After a visit by ARTIS personnel in the Fall of 2019 to the Patriarchal Monastery of Saints Constantine and Helen, the wooden festal icon stand in the church was evaluated for damages and problems, which were then recorded. On this basis, an estimate regarding the interventions that would be necessary was made, and all of the actions needed for its conservation and restoration were carried out.
With dimensions of 237 cm (very tall) x 44 cm x 50 cm, the woodcarving is constructed from natural wood and is in the monastic style with its basic feature being the rectangular shape culminating in a sloped surface where the icon for the Saint of the day can be placed, along with a drawer on the side for storing another icon or object. Above, there is a canopy which is crowned with a domed ciborium with an image of the heavens inside, which is crowned with a cross. Its characteristics, however, were not easily discerned since the work had been altered by prior artistic interventions as well as its state of general disrepair.

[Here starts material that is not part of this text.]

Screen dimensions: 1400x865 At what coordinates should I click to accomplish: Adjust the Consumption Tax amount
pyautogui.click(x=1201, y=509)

During our examination, exploratory cleaning test samples were taken from various points in order to uncover the original appearance of the work its authentic ornamentation, its state of disrepair and the prior interventions to which it had been subject.

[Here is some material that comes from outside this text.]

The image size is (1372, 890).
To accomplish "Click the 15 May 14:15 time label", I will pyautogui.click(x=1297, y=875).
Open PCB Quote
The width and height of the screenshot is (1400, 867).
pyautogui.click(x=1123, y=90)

Extensive damage caused by successive coats of paint, gilding and varnish had been applied in different time periods of the work’s existence. Additional and equally significant damage was caused by the recent attempt at gilding the icon stand with a technique different from that of the initial gilding. The primer (putty oil) of this more recent gilding had damaged the icon stand’s appearance and had been applied in such a way onto the original gilded surface that its removal proved very difficult.
Damages, too, were located on the supporting base which had deteriorated because of the intense activity of woodboring insects, which created structural instability and, by extension, displacement and loss of parts of the wooden ornamentation.
During the work of conservation, the surface was cleaned of soot and grime deposits, and all of the later interventions were removed. Afterwards followed a stage of delousing and structural fortification of wood. The plaster and underlay were also subjected to a fortification process, since they were at risk of detachment.
Aesthetic renovation was undertaken in the final stage of conservation work, during which the gold leaf and paint layers on the surface were restored while also retouching the missing portions in a way that respected the original materials, with faithful adherence to the older artistic techniques.
The main aim of our conservation work is to preserve and showcase the historic and aesthetic value of each object. Each intervention carried out occurs with respect for the original materials and the authentic elements of the object. In each intervention, we begin first with a careful examination and trial cleanings on the carving to be restored in order to determine the best method of conservation.
In this case, the conservation and restoration process lasted for four months, and the official return of the newly-restored icon stand occurred in the presence of His Beatitude, Theophilos, Patriarch of Jerusalem.